→ **TEXTO EXTRAÍDO**
::::::
Sería estupendo que la Corte citara al articulista Balbín como fuente doctrinaria para rechazar el dictamen del Procurador Balbín, quien considera un aumento de hasta el dos mil por ciento más razonable, justo y accesible que uno del 30 por ciento.
Corruptos eran los de antes
Atada una vez más la Argentina a la rueda del interés compuesto del endeudamiento externo (Scalabrini Ortiz dixit), sentadas las bases con la ley ómnibus para el blanqueo de aquellos fondos que la familia del presidente y de sus amigos y ministros quieran traer al país y para la liquidación del sistema previsional, ahora el gobierno ha elaborado un proyecto de ley de régimen de contratación público-privado, con el consabido pretexto de crear empleo y desarrollar el país. Por supuesto es mucho más fácil y divertido entregarse al hipnótico show de Comodoro Py que quemarse las pestañas desentrañando cuáles serán las consecuencias del proyecto, preparado por el secretario de relaciones económicas internacionales Horacio Reyser Travers, uno de los cuatro accionistas del mayor fondo estadounidense de inversiones en Latinoamérica, Southern Cross, junto con el argentino Norberto Morita, el chileno Raúl Sotomayor y el cubano-estadounidense Ricardo Rodríguez. Desde 2012 y hasta que Macrì asumió la presidencia, fue director de Ultrapetrol, de Bahamas. Si hay algo que no puede discutirse del presidente argentino es su coherencia y previsibilidad. “Juntos podemos lograrlo”, dice la publicidad del Bicentenario presentada por la Presidencia. Lo único que no dice es qué podemos lograr, aunque la invitación al ex Rey de España permite imaginarlo.
La meta central del proyecto es eludir la ley de Procedimiento Administrativo en todo lo que tenga que ver con obra pública, y confeccionar la licitación a medida de quien el funcionario desee, en lo que el texto llama “diálogo competitivo”. El Estado queda con todas las responsabilidades y fines públicos pero sin ninguna de las prerrogativas que le permitan cumplirlas. El breve artículo 14 establece un procedimiento de “consulta, debate e intercambio de opiniones” entre el Estado y los “interesados preclasificados”. En cambio no se especifica quién “preclasificó” a esos contratistas ni con qué criterios, dado que se declara inaplicable la normativa pública y rige la libertad de contratación del Código Civil y Comercial. La amplitud de proyectos contemplados por la ley es enorme y la flexibilidad de los contratos absoluta. El artículo 7 permite la creación de sociedades de propósito específico a cargo de la ejecución del contrato, es decir sociedades vacías, armadas para un solo negocio o, peor aún, sólo para canalizar pagos. Ya se trate de sociedades o fideicomisos, el propósito es facilitarle los cobros al contratista privado y limitar su responsabilidad. De este modo aún un contratista en cesación de pagos con la banca oficial podría recibir desembolsos desde el fideicomiso, ya que esta sociedad vehículo sería una persona jurídica distinta del contratista y de este modo eludir a sus acreedores conservando su activo. Esta limitación de responsabilidad es el fundamento de todas las sociedades off shore, que ahora llegarían al país.
::::::
→ **DATOS PROPORCIONADOS**
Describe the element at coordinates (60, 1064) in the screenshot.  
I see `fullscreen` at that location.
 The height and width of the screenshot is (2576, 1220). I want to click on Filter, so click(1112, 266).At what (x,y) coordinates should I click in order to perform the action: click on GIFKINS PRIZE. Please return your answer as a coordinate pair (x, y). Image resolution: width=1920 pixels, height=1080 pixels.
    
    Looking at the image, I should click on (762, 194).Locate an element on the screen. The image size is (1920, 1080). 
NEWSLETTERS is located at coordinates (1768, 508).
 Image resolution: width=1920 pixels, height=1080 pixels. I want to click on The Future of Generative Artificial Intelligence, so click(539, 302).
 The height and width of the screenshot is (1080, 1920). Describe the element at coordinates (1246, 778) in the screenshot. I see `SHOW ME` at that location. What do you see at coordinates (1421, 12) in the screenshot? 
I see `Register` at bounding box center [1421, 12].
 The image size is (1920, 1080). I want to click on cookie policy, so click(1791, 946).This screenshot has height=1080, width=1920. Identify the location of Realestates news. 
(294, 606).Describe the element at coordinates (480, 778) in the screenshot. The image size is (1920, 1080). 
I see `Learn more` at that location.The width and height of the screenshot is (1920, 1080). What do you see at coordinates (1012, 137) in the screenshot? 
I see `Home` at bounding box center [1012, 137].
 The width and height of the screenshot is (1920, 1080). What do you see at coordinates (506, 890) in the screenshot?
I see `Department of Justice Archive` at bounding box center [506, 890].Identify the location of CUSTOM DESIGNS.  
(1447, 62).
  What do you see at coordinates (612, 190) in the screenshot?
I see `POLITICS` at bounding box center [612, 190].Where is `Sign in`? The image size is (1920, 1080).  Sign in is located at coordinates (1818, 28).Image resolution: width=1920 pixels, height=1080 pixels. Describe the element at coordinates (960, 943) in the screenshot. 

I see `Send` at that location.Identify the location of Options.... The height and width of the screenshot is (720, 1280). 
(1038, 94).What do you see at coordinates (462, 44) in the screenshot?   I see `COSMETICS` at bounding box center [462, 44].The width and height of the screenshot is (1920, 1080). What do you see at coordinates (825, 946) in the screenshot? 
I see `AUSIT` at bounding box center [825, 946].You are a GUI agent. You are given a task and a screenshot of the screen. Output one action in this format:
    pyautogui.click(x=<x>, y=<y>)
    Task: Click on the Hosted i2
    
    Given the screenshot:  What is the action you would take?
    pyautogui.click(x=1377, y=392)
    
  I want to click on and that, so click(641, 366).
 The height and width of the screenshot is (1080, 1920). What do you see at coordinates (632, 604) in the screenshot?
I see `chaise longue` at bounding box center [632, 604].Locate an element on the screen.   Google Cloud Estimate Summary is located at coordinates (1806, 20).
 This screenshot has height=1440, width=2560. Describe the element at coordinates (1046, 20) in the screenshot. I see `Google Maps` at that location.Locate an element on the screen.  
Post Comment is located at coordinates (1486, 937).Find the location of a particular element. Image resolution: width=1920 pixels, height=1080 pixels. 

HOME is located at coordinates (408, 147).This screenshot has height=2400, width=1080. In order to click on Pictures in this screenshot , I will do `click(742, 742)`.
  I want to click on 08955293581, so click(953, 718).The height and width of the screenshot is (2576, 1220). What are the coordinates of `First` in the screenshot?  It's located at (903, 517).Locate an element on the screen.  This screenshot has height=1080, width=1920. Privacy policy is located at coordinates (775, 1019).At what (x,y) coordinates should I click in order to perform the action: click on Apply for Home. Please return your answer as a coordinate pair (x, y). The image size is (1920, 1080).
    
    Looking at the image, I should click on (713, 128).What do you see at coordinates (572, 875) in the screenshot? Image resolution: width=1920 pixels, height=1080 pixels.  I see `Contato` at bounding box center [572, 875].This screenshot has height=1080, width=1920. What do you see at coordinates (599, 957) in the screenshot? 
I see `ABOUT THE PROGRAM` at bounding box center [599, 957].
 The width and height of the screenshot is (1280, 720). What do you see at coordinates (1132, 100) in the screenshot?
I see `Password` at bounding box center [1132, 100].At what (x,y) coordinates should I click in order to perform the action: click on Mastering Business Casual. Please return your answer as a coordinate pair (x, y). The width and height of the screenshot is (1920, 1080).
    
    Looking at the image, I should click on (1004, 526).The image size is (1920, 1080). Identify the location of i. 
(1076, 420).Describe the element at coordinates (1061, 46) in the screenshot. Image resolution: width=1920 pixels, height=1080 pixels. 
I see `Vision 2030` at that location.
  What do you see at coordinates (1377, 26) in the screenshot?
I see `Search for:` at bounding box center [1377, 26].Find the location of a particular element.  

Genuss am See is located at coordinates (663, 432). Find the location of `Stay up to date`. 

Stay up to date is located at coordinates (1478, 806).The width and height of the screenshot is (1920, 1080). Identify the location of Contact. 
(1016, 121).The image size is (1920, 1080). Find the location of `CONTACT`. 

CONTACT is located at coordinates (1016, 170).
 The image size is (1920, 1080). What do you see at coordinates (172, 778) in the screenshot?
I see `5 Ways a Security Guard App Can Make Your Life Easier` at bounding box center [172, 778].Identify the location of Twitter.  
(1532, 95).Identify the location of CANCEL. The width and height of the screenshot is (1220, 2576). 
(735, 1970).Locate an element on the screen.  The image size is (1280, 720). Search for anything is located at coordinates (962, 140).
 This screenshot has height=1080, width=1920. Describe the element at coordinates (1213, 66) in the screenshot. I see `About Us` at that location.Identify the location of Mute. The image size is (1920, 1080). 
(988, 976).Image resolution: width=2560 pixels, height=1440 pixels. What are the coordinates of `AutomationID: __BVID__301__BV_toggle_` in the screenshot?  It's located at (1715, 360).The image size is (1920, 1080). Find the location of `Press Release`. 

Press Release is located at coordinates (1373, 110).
::::::
→ **TAREA**
Reproduce sin cambios el pasaje del texto extraído que va desde "Sería estupendo que" hasta "30 por ciento.", ambos incluidos.

→ **SOLUCIÓN COMPLETA**
Sería estupendo que la Corte citara al articulista Balbín como fuente doctrinaria para rechazar el dictamen del Procurador Balbín, quien considera un aumento de hasta el dos mil por ciento más razonable, justo y accesible que uno del 30 por ciento.